Captives must leverage data for medical risks
Captives that cover medical practices, hospitals and physicians need to get a good understanding of the way that the risks that they cover can be mitigated and even managed by analysing the data that emerges from them.
That was the message from a session at the 2024 Vermont Captive Insurance Association conference that featured Larry Van Horn, founder & chief executive of medical data company Preverity and Stacey Donegan, chief risk officer of Ardent Health Services.
Clinical practice is constantly changing, both pointed out, with millions of operations and other procedures being carried out every year – which in turn is resulting in a vast amount of medical / clinical data that can be analysed to identify trends.
There is a hard return on investment associated with targeted risk management, Van Horn said. A partnership between a CFO, owning balance sheet risk, with the CMO owning clinical risk. He stressed that physicians would respond to comparative information and change their behaviour when presented with hard data.
One the trends that can be identified has a direct relation to medical malpractice. Donegan & Van Horn underlined that it is important to mitigate obstetrician (OB) risks to also mitigate malpractice rates.
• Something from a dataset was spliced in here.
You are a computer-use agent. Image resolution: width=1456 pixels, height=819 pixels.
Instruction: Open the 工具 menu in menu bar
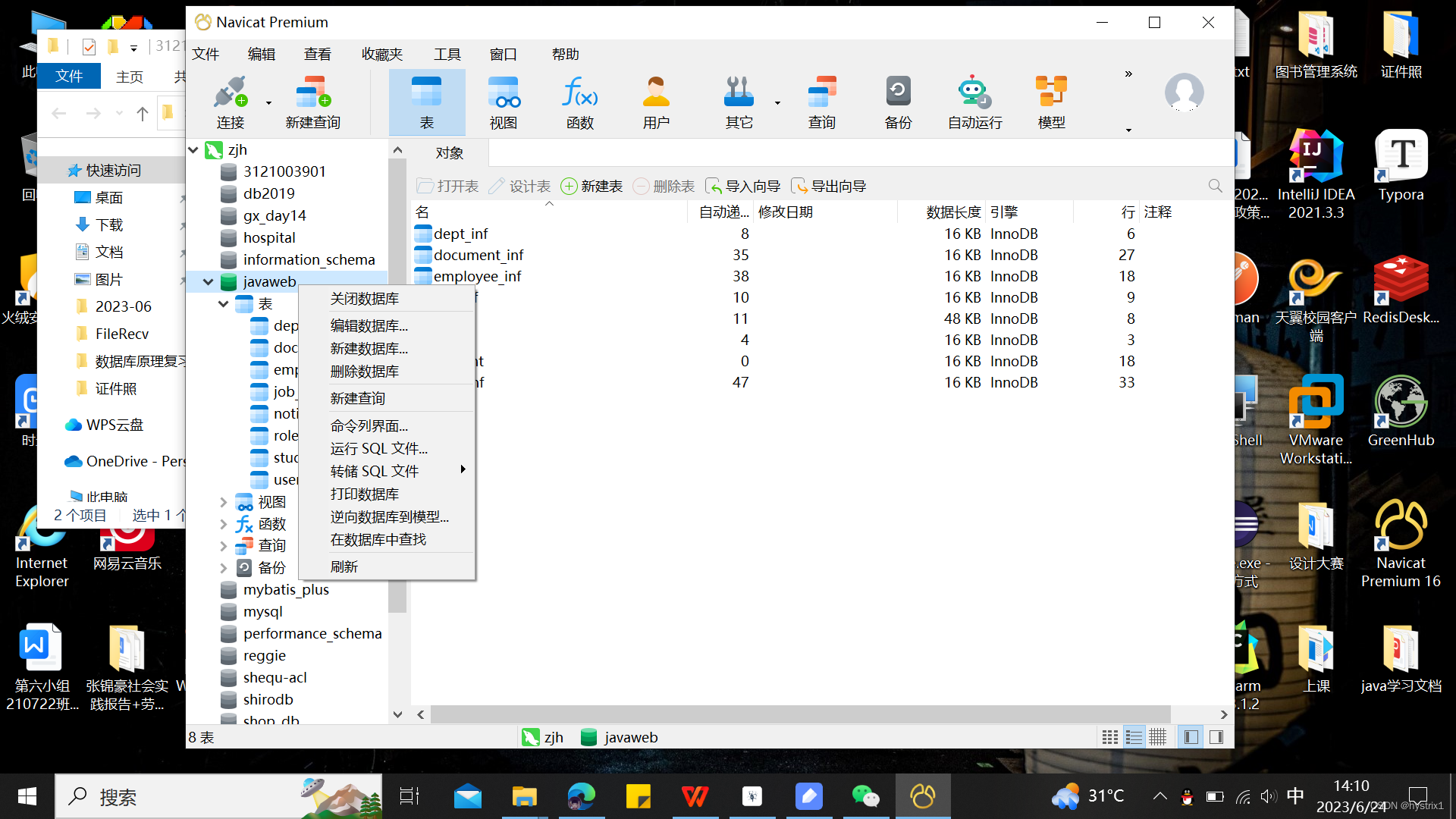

AI can help to analyse individual OBs – if they have a higher rate of issues, such as postpartum haemorrhages, increased caesarean rates, etc, they can be alerted to the fact that they can be sued & therefore they can change their practices & clinical care.
The data can also be mined to highlight to captive managers how up to date are doctors that they might be covering? Are they using the most modern drugs? The data can also be examined to identify regional trends in emergency caesareans & infant birth injuries and excess opioid prescribing after caesareans. The panel stressed that it is important to have real-time data on injuries – and therefore the litigation that could result in some cases.